Chapter 5. Validating XML

Your knowledge base and accompanying bag of XML tricks should be starting to feel a little more solid by now. You can create XML, use the Java SAX classes to parse through that XML, and now constrain that XML. This leads us to the next logical step: validating XML with Java. Without the ability to validate XML, business-to-business and inter-application communication becomes significantly more difficult; while constraints enable portability of our data, validity ensures its consistency. In other words, being able to constrain a document doesn’t help much if we can’t ensure that those constraints are enforced within our XML applications.

In this chapter, we will look at using additional SAX classes and interfaces to enforce validity constraints in our XML documents. We will examine how to set features and properties of a SAX-compliant parser, allowing easy configuration of validation, namespace handling, and other parser functionality. In addition, the errors and warnings that can occur with validating parsers will be detailed, filling in the blanks from earlier discussions on the SAX error handlers.

Configuring the Parser

With the wealth of XML-related specifications and technologies emerging from the World Wide Web Consortium (W3C), adding support for any new feature or property of an XML parser has become difficult. Many parser implementations have added proprietary extensions or methods at the cost of the portability of the code. While these software packages may implement the SAX XMLReader interface, the methods for setting document and schema validation, namespace support, and other core features are not standard across parser implementations. To address this, SAX 2.0 defines a standard mechanism for setting important properties and features of a parser that allows the addition of new properties and features as they are accepted by the W3C without the use of proprietary extensions or methods.

Setting Properties and Features

Lucky for us, SAX 2.0 includes the methods needed for setting properties and features in the XMLReader interface. This means we have to change little of our existing code to request validation, set the namespace separator, and handle other feature and property requests. The methods used for these purposes are outlined in Table 5.1.

Table 5-1. Property and Feature Methods

Method

Returns

Parameters

Syntax

                              setProperty(  )
void
String propertyID,
Object value
parser.setProperty(
    "[Property URI]", 
    "[Object parameter]");
                              setFeature(  )
void
String featureID, boolean state
parser.setFeature(
    "[Feature URI]", true);
                              getProperty(  )
Object
String propertyID
String separator = 
    (String)parser.getProperty(
        "[Property URI]");
                              getFeature(  )
boolean
String featureID
if (parser.getFeature(
    "[Feature URI]")) {
    doSomething(  );
}

For each of these, the ID of a specific property or feature is a URI. The core set of features and properties is listed in Appendix B. Additional documentation on features and properties supported by your vendor’s XML parser should also be available. Keep in mind, though, that these URIs are similar to namespace URIs; they are only used as associations for particular features. Good parsers ensure that you do not need network access to resolve these features; in this sense, you can think of them as simple constants that happen to be in URI form. These methods are simply invoked and the URI is de-referenced locally, often to a constant representing what action in the parser needs to be taken.

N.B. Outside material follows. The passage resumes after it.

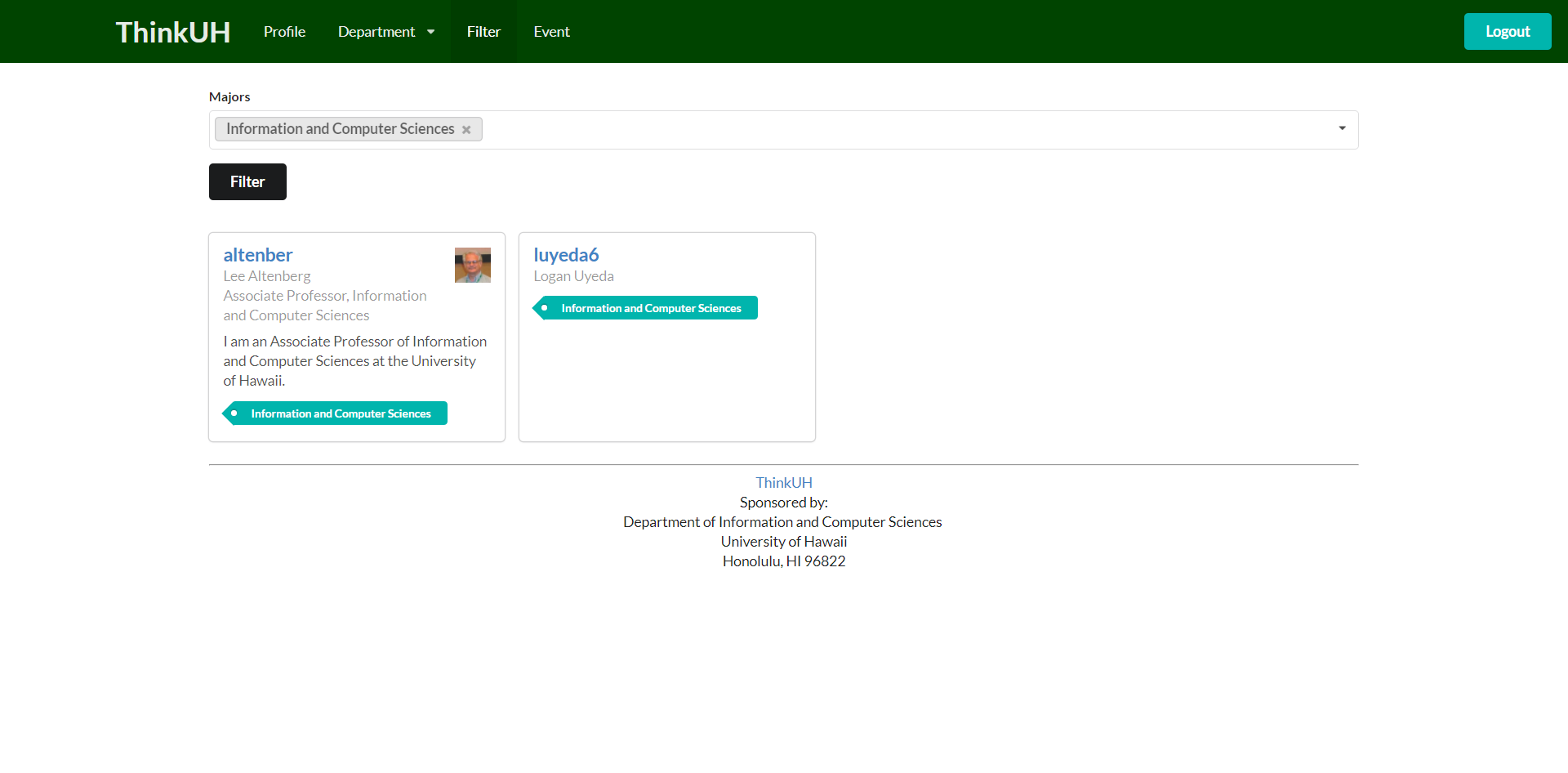Click the ThinkUH logo in the header
The width and height of the screenshot is (1568, 773).
coord(173,32)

In the parser configuration context, a property requires some arbitrary object to be usable. For example, for lexical handling, a LexicalHandler implementation class might be supplied as the value for the property. In contrast, a feature is a flag used by the parser to indicate whether a certain type of processing should occur. Common features are validation, namespace support, and including external parameter entities.

The most convenient aspect of these methods is that they allow simple addition and modification of features. Although new or updated features will require a parser implementation to add supporting code, the method by which features and properties are accessed remains standard, as well as simple; only a new URI need be defined. Regardless of the complexity (or obscurity) of new XML-related ideas, this robust set of four methods should be sufficient to allow parsers to implement the new ideas.

Turning on Validation

So far, we have talked about how to set features and properties, but not about those functionalities themselves. In this chapter, we are most concerned with ensuring document validation during parsing. To illustrate the importance of these methods, a little history lesson is in order. In SAX 1.0, parser implementations had to provide their own (proprietary) solutions to handle parsing with validation and parsing without. Without the ability to turn validation on or off through a standard mechanism, it was easier to provide two independent parsing classes in order to remain standard in their use. For example, to use the early versions of Sun’s Project X parser without validation, the code fragment in Example 5.1 would be employed.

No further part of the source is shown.